§ **Aim**: Please copy out the material starting at the line containing "You are a computer-use" and ending at the line containing "pos(1265,24)". Change "link" to "button", leave everything else unaltered, and omit the pictures.

§ **The records**:
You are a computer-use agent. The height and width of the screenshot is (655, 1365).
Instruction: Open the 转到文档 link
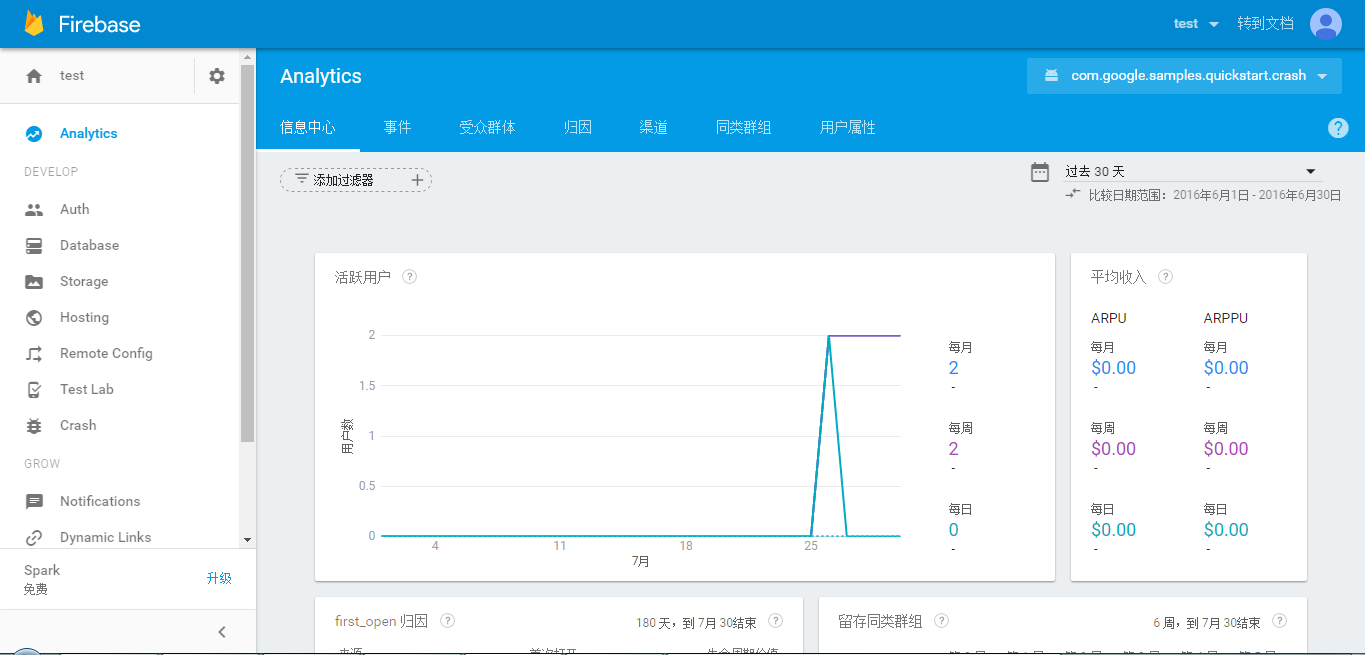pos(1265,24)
==
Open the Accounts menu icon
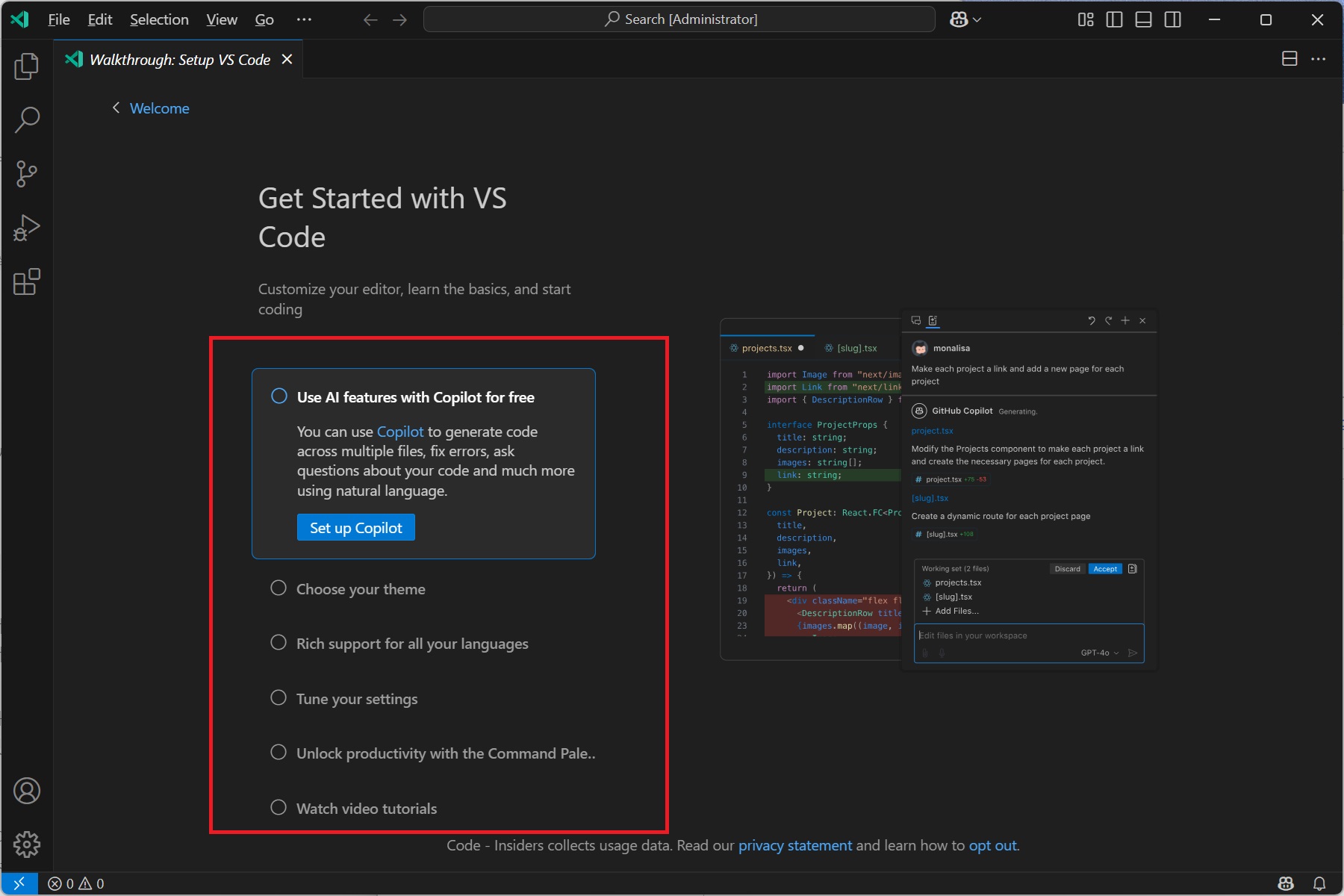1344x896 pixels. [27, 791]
...
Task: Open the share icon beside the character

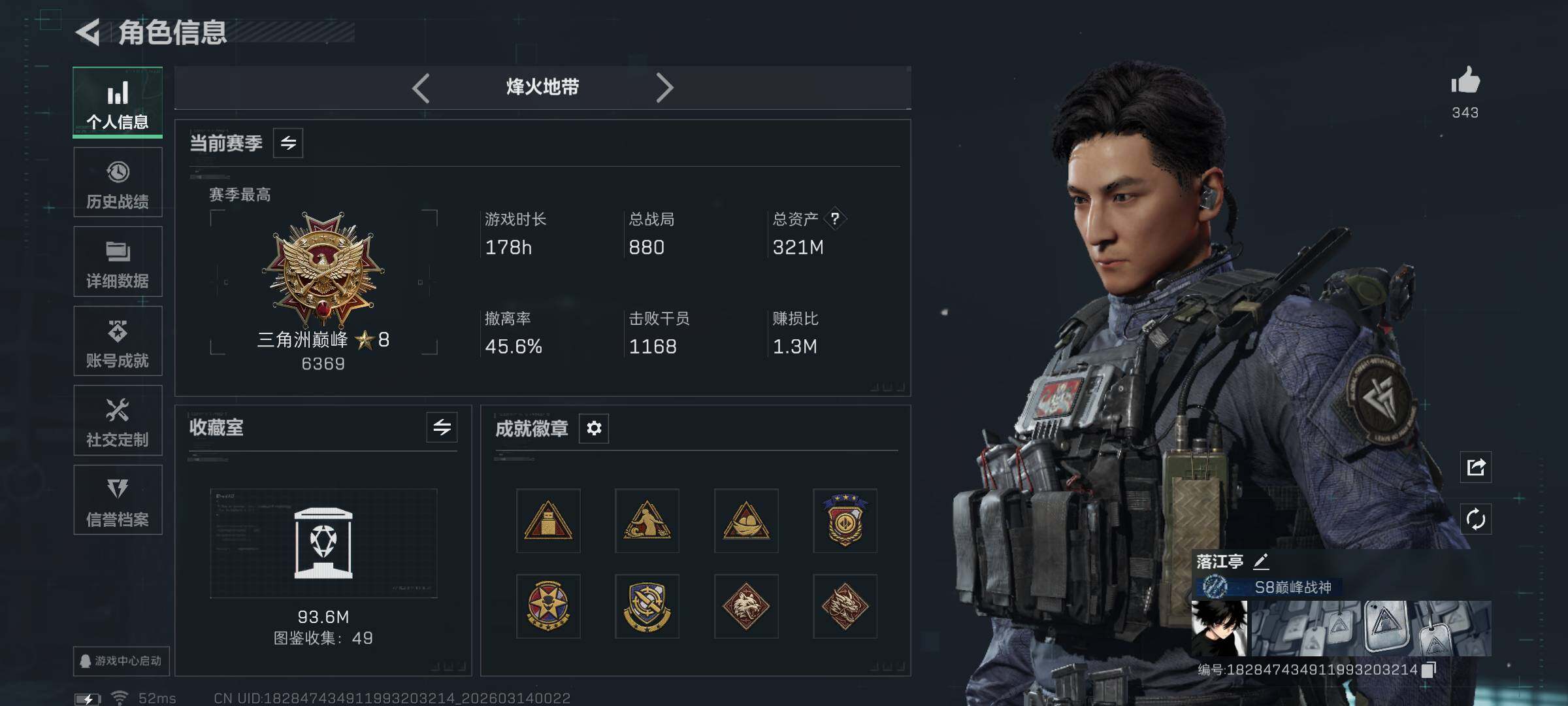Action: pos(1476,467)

§ **Result of this task**:
You are a computer-use agent. The height and width of the screenshot is (655, 1365).
Instruction: Open the 转到文档 button
pos(1265,24)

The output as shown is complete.